Zero budget natural farming (ZBNF)

  • Category
    Environment
  • Published
    6th Aug, 2019

In the recent Union Budget of 2019, ZBNF model has been emphasised, which can help in doubling farmers’ income. Andhra Pradesh and Himachal Pradesh have been shifted towards this model.

Context

In the recent Union Budget of 2019, ZBNF model has been emphasised, which can help in doubling farmers’ income.

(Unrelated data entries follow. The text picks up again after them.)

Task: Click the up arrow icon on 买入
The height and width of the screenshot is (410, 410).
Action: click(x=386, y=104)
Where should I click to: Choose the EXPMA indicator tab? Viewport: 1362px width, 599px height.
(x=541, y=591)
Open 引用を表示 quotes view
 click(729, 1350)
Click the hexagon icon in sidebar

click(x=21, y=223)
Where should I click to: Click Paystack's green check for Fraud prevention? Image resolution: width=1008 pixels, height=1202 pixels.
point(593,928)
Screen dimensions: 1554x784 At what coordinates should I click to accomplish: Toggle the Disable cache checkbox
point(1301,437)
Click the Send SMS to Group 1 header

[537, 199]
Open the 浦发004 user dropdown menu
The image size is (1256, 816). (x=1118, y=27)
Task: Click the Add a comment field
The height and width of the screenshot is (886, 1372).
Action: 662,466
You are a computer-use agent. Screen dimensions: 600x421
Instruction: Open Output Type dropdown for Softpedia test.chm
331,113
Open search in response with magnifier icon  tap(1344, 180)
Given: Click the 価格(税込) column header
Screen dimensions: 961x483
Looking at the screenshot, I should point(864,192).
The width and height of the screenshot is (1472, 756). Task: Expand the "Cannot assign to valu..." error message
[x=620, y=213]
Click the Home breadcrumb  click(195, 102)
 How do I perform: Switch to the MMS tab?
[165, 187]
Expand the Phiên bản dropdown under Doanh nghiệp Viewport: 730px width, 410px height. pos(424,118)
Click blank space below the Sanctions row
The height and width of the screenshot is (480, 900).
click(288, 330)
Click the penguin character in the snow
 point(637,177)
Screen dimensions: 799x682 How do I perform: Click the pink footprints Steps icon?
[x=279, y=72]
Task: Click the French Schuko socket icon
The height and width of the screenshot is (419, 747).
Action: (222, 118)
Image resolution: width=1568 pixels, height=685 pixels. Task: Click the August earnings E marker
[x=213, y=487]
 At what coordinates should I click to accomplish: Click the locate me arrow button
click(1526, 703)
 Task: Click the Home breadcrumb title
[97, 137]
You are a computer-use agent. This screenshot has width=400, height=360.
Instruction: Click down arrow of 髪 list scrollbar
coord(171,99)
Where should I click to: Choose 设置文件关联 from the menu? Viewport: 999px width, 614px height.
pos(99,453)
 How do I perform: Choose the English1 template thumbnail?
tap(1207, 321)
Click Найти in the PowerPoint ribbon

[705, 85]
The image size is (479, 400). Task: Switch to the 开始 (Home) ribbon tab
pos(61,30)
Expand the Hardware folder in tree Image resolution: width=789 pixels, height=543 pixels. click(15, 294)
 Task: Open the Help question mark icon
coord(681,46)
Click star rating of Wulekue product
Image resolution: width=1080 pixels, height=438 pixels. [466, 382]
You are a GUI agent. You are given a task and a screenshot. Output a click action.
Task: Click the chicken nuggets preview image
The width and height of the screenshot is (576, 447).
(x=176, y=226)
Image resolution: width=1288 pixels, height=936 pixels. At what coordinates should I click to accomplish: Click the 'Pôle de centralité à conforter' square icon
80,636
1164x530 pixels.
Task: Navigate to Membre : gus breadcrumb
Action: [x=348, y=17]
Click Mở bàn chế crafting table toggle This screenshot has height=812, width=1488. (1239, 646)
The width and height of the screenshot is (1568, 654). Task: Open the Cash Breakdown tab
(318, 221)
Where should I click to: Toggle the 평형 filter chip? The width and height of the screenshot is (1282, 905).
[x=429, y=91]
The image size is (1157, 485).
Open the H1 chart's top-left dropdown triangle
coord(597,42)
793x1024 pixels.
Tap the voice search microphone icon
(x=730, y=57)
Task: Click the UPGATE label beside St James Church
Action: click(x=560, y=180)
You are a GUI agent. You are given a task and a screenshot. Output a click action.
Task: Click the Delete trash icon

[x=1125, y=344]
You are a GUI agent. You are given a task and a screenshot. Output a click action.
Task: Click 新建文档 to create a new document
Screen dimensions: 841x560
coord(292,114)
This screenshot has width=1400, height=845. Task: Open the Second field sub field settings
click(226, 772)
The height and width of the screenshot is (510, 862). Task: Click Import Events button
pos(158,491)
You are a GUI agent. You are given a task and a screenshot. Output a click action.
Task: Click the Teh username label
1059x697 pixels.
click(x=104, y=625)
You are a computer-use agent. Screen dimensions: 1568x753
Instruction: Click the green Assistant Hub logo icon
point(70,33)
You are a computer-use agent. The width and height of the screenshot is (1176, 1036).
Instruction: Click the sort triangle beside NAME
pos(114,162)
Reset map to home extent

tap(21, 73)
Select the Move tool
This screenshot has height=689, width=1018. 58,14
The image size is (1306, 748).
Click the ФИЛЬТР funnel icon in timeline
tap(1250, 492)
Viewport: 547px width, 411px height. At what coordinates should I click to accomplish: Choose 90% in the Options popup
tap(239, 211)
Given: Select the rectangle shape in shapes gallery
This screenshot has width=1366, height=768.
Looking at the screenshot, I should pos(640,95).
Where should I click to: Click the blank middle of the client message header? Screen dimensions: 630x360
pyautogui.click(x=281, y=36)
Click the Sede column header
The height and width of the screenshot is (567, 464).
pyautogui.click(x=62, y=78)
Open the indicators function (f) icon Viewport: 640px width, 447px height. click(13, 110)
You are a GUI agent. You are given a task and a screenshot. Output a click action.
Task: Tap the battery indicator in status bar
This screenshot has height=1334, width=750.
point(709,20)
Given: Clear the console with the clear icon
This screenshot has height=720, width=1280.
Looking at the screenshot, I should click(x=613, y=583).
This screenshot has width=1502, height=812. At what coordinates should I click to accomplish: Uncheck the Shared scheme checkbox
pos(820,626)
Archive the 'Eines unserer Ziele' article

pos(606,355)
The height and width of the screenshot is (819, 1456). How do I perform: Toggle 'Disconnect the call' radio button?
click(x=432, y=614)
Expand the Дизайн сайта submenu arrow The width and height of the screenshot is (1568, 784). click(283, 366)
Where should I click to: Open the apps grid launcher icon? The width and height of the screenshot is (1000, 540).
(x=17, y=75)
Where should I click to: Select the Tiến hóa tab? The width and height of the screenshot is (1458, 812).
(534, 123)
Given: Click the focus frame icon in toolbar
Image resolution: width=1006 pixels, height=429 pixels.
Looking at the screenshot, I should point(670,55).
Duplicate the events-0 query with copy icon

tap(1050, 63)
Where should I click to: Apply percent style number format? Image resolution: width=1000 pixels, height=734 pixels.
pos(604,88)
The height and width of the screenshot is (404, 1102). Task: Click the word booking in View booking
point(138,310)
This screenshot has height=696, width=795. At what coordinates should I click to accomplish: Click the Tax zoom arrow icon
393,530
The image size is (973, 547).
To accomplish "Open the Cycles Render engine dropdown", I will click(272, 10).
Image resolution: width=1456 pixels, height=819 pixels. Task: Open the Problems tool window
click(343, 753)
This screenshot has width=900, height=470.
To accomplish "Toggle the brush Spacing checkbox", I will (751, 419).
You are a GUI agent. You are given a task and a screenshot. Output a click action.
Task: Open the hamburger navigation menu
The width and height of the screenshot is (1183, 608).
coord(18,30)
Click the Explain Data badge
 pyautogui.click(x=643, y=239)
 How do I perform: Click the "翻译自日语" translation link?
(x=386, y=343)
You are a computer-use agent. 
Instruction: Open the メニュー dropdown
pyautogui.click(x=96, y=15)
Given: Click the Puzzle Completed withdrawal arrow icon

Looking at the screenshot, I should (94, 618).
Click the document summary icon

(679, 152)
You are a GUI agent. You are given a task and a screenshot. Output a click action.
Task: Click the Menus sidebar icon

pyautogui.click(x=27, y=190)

Andhra Pradesh and Himachal Pradesh have been shifted towards this model.

About

What is ZBNF?

  • It is a method of chemical-free agriculture drawing from traditional Indian practices.
  • Using cow dung, urine based formulations and botanical extracts would help farmers in reducing the input cost.
  • Intercropping with leguminous crops is one of the components of ZBNF and it improves the crop productivity and soil fertility by way of fixing the atmospheric nitrogen.
  • It promotes soil aeration, minimal watering, intercropping, bunds and topsoil mulching and discourages intensive irrigation and deep ploughing.

Background

  • It was developed by Subhash Palekar from Maharashtra in the mid-1990s as an alternative to the Green Revolution’s methods, which led to indebtedness and suicide among farmers due to rising cost on external inputs in agriculture.
  • During this revolution, impact of chemicals on the environment and on long-term fertility was also very devastating.
  • ZBNF would break the debt cycle for many small farmers.

Components of ZBNF

  • Jeevamrutha: It is a fermented microbial culture that uses urine and dung from an indigenous cow breed and paste of green gram to rejuvenate the soil to provide micro-nutrients to crops.
  • Bijamrita: It is a treatment used for seeds, seedlings or any planting material.
  • Acchadana: It promotes mulching and soil aeration for favourable soil conditions.
  • Whapasa: It provides moisture to the soil.

Why does it matter?

  • According to National Sample Survey Office (NSSO) data, almost 70% of agricultural households spend more than they earn and more than half of all farmers are in debt.
  • In States such as Andhra Pradesh and Telangana, levels of indebtedness are around 90%, where each household bears an average debt of ?1 lakh.

Role of Indian States

  • ZBNF was adopted by Karnataka as a movement by Karnataka Rajya Raitha Sangha.
  • Andhra Pradesh became India’s first State to practise 100% natural farming by 2024. It aims to phase out chemical farming over 80 lakh hectares of land, converting the State’s 60 lakh farmers to ZBNF methods.
  • Himachal Pradesh, Chhattisgarh, Kerala, Karnataka and Uttarakhand are also planning to adopt ZBNF.

Budget Allocation

  • Norms to promote organic farming and soil health: Government has revised the norms for the Rashtriya Krishi Vikas Yojana and the Paramparagat Krishi Vikas Yojana, which has an allocation of ?3,745 crore and ?325 crore respectively this year.
  • Role of state: Centre allow States to use their funds to promote the ZBNF, vedic farming, natural farming, cow farming and a host of other traditional methods.

Way Forward

  • Multi-location studies are needed to scientifically validate the long-term impact and viability of the model before it can be scaled up and promoted country-wide.
  • An enabling institutional mechanism could be set up to promote the technology.
  • There is a need to enhance public funding support.